Friday, October 15, 2010

The Nero Wolfe Reviews: Too Many Cooks (1938)

Whooo boy. I have to say I've not been looking forward to reviewing this one for reasons which will be outlined below. Time to take a deep breath and just plunge in....

The Plot: Les Quinze Maitres is an exclusive society of the 15 best chefs in the world. Masters in the art of food. They meet now at that exclusive Kanawha Spa in Virginia with the intent to dazzle each other with their culinary skills and to elect three new members (as three have passed away due to natural causes). Nero Wolfe is invited as a guest and keynote speaker and the honor is enough to get him out of the brownstone with Archie along of course in his usual role of secretary, travel agent, and bodyguard.

Wolfe expects world class cuisine and socializing with the greatest minds in the culinary arts. The last thing he expects is to get tangles up in the murder of one of the great chefs -- a man who has no end of enemies, including many of his fellow Quinze Maitres.

Now Wolfe must take a busman's holiday to catch a killer. Bon Appetite if you dare!

My Take: Let's just get this out of the way first... there is rather a lot of racism in this book and that is where most of my discomfort with the story lies.

At the time Stout was writing racism was still institutionalized. Segregation was a fact of life -- some of it on the books as law others of it a matter of social pressure and convention. It was part of a less enlightened time and narrow minded thinking.

As someone who works in the history field I recognize this as a fact of the times. Too Many Cooks is a product of those times. It doesn't excuse the attitude, it doesn't make it right but it is the past and the past cannot be changed.

One part of me is able to read this book on that level -- seeing it in it's historical context and analyzing what it adds to understanding that time period. But there is also the non-historian side of me which flinches when the n-word is used to describe African Americans here. And the word is used plenty along with other, slightly less inflammatory but no less hurtful racial slurs.

There is a lot to unpack here... For one thing, as I said, many characters use the n-word, but in 1938 Virginia where this story is set that would have been fairly common so Stout is, technically, merely giving realism to the story.

It is indicated that many of the workers at the spa-hotel where the action takes place are African-American. Again, for the time period,this would have been common with usually menial jobs being the ones most open to African-Americans and not many other career paths available. There is also a problem in that Stout tends to leave them as "greenjackets" -- the livery of the spa being for workers to wear green jackets. In Stout's other stories even the throwaway characters like secretaries get a little more individuation and description. Here, for a good chunk of the book, the African-American character are treated just as a kind of collective whole.

And then there's Archie. I know Stout wanted to show Archie's unsophisticated nature but again the racial slurs just make me cringe. Archie never stoops to the n-word but he does use some other racial slurs which are still just... ugly.

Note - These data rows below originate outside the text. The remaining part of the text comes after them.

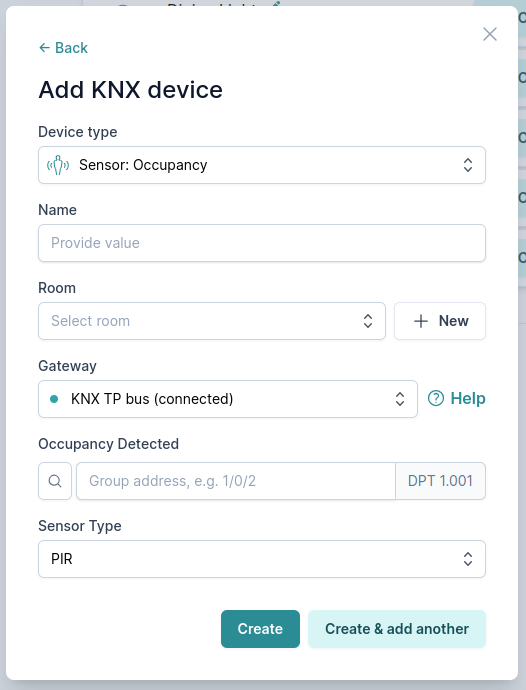Screen dimensions: 526x690
Task: Click the group address search magnifier icon
Action: click(55, 481)
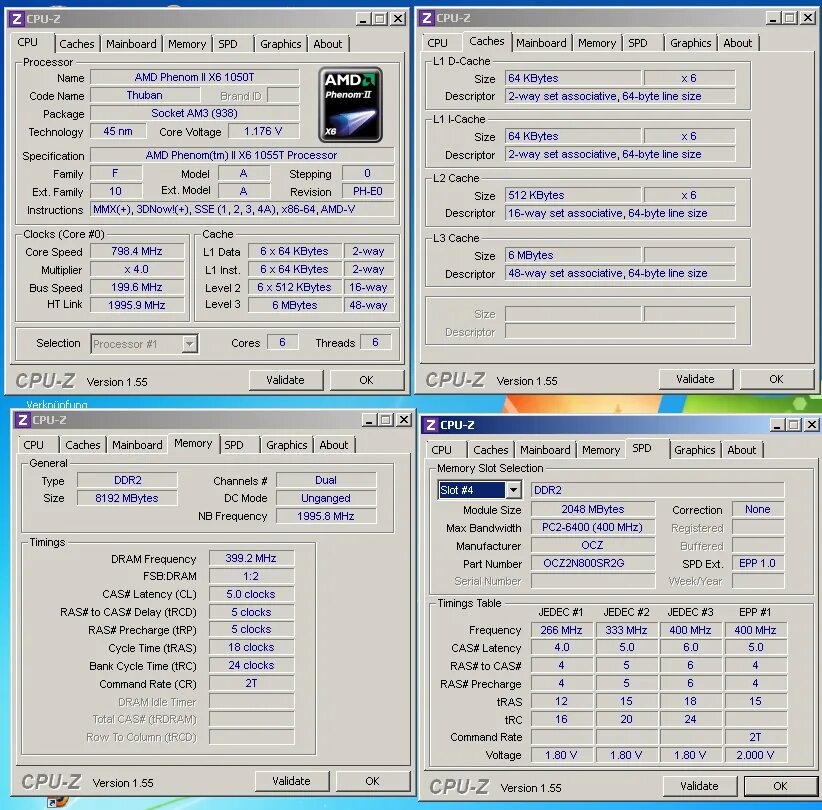Screen dimensions: 822x810
Task: Click the Z icon in the SPD window title bar
Action: [430, 424]
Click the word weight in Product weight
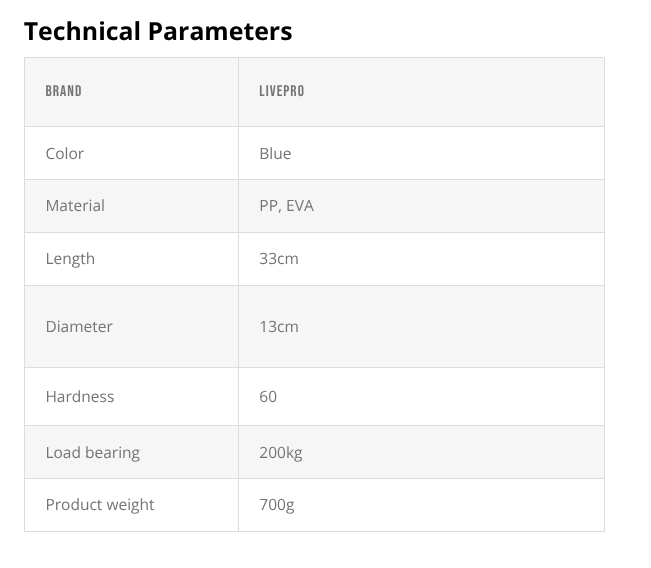 (x=131, y=504)
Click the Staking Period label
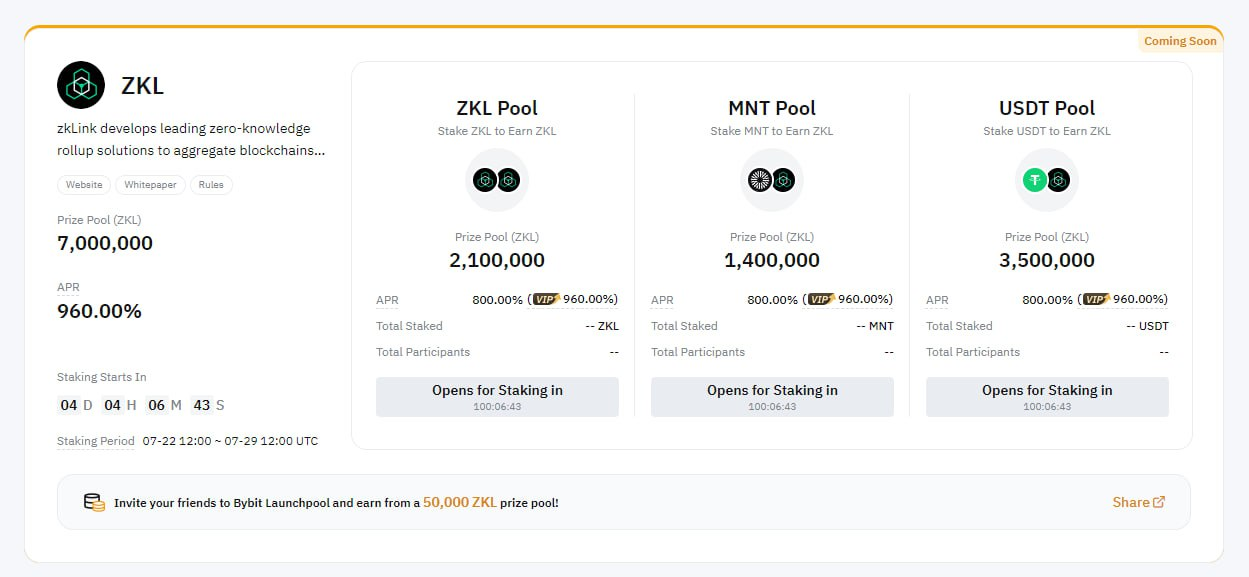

There are a few bright spots. Stout writes Wolfe as pretty firmly egalitarian. Wolfe treats the African-American characters exactly as he does the while characters and Wolfe does at least briefly mention the fact that African-Americans are denied many of the rights and privileges that whites have in society. Wolfe also warns the police against taking frustration out on the African-American hotel workers when they opened up to Wolfe rather than to the police. It shows that Wolfe is aware of the relationship African-Americans have with the police in this time period.

Stout also depicts most of the African-American characters as highly intelligent and/or great chefs in their own right. He makes them observant and having their own thoughts and issues and this really rounds the characters out and makes them true characters rather than just stereotypes or anti-stereotypes.

Overall, at least a part of me thinks Stout was against the racism and bigotry of the day and was trying to reflect the social situation of the time and place he was setting the story. It is still highly uncomfortable though for a modern reader or for someone unable to fit the book into it's historic context.

The rest of the plot is rather interesting and we get the excitement of a physical threat to Wolfe -- reminding us once again why one of Archie's job titles is bodyguard -- and there is a bit of Stout's usual hints of romance in the story but Being honest, the racial aspect of the story did somewhat ruin my reading of the book.

I would love to see a serious roundtable discussion of Too Many Cooks by a multi-racial panel; it's one of the reasons I regret reading and analyzing these books in isolation because some, like this one, might really benefit from a book discussion group. In the end, though, as much as I hate to do it, for most people out there it's probably for the best if they skip Too Many Cooks.

My Favorite Quote: Even though the book made me a bit uncomfortable reading it there was still quite a bit of Stout's trademark witty dialogue. My favorite bit comes from Archie.. I thought to myself, darn you, some day you're going to push the button for my wits when they're off on vacation, and then you'll learn to let me in on things ahead of time.